Posted by Andy Seaborne <an...@epimorphics.com>.

On 06/04/11 16:18, Bill Roberts wrote:
> Andy
>
> Sorry for slow response from me.  I tried adding the line ((TERM ANY
> ANY) 10) to the end of the stats.opt file and that increased the
> speed of that query to about the same as with no optimiser.  So
> thanks very much for that - it's kind of solved the problem, but I
> need to do some more tests on a broader range of queries, to find the
> cases where the optimiser is actively helping (as opposed to no
> longer slowing things down!)

I'm be very interested in what you find out.  I recently realised why 
the fixed optimizer does as well as it does - it has some built-in stats 
model that is data independent so on teh surface it looks like it should 
sometimes make bad choices. The fixed-ness is only used to choose the 
starting point after which it tends to execute connected triple patterns 
and so avoids intermediate cross products, which are really bad.
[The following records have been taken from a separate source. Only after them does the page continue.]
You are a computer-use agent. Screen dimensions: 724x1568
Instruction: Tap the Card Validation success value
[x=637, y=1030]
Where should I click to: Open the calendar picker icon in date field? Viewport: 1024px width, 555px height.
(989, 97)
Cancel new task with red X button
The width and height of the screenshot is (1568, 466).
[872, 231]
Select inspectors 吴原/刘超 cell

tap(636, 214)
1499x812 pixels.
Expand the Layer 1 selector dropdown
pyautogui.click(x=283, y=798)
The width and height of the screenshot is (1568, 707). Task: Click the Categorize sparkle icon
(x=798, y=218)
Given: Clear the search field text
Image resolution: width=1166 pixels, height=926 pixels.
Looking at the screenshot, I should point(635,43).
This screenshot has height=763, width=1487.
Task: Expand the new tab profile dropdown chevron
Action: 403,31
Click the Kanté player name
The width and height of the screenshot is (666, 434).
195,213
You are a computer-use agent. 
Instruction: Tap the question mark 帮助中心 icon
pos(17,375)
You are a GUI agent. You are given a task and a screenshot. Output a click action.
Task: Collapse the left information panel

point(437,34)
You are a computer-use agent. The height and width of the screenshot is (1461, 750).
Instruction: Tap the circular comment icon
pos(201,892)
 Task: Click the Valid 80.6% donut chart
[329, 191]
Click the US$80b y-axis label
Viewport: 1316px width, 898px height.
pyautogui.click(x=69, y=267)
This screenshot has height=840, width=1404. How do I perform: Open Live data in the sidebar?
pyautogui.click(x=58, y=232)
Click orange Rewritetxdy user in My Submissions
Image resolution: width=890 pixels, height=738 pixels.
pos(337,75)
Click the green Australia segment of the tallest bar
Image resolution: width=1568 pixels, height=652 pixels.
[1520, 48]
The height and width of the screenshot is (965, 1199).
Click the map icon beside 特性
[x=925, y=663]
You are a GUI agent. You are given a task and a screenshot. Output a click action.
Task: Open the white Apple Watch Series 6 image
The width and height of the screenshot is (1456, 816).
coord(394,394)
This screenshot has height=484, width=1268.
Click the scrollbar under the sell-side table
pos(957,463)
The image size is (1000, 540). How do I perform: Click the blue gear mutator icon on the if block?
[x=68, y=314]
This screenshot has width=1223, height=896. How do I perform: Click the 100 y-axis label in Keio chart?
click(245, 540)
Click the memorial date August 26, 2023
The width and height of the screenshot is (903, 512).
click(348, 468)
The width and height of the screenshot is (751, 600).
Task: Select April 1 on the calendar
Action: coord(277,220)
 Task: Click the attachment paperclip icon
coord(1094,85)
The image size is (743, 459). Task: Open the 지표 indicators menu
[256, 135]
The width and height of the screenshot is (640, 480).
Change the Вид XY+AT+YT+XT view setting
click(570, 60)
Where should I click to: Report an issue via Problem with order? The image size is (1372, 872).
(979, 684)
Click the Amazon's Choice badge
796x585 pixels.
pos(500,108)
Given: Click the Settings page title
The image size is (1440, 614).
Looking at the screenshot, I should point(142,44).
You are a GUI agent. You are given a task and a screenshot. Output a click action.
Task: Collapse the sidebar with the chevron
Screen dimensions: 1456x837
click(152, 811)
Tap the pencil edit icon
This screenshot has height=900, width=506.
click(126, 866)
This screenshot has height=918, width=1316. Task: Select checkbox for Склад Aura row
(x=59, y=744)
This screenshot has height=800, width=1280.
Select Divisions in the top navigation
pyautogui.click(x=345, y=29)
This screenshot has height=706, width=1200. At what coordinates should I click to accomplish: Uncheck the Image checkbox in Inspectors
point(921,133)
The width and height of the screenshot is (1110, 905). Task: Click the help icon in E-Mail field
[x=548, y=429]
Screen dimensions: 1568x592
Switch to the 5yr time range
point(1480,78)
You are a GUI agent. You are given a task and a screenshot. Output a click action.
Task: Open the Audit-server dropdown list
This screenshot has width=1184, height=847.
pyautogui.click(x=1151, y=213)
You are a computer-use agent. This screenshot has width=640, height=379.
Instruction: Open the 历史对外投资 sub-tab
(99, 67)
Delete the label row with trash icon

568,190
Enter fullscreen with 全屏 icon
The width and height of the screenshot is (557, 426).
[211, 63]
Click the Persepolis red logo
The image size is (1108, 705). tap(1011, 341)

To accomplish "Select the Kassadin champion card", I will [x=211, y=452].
The stats format as generated tdbstats or tdbloader2 is meant to be a 
help, not a perfect stats file.

If you know <ifp> is is an inverse functional property,

((ANY <ifp> TERM) 1))

is the right thing to add.

> Presumably it's cases where there are multiple clauses in the query
> and the order of evaluating them is significant.

Yes.

>
> Anyway, thanks a lot for your help.
>
> Cheers
>
> Bill

	Andy

Re: Problems with TDB Optimizer

Posted by Bill Roberts <bi...@swirrl.com>.

Andy

Sorry for slow response from me.  I tried adding the line ((TERM ANY ANY) 10) to the end of the stats.opt file and that increased the speed of that query to about the same as with no optimiser.  So thanks very much for that - it's kind of solved the problem, but I need to do some more tests on a broader range of queries, to find the cases where the optimiser is actively helping (as opposed to no longer slowing things down!)

Presumably it's cases where there are multiple clauses in the query and the order of evaluating them is significant.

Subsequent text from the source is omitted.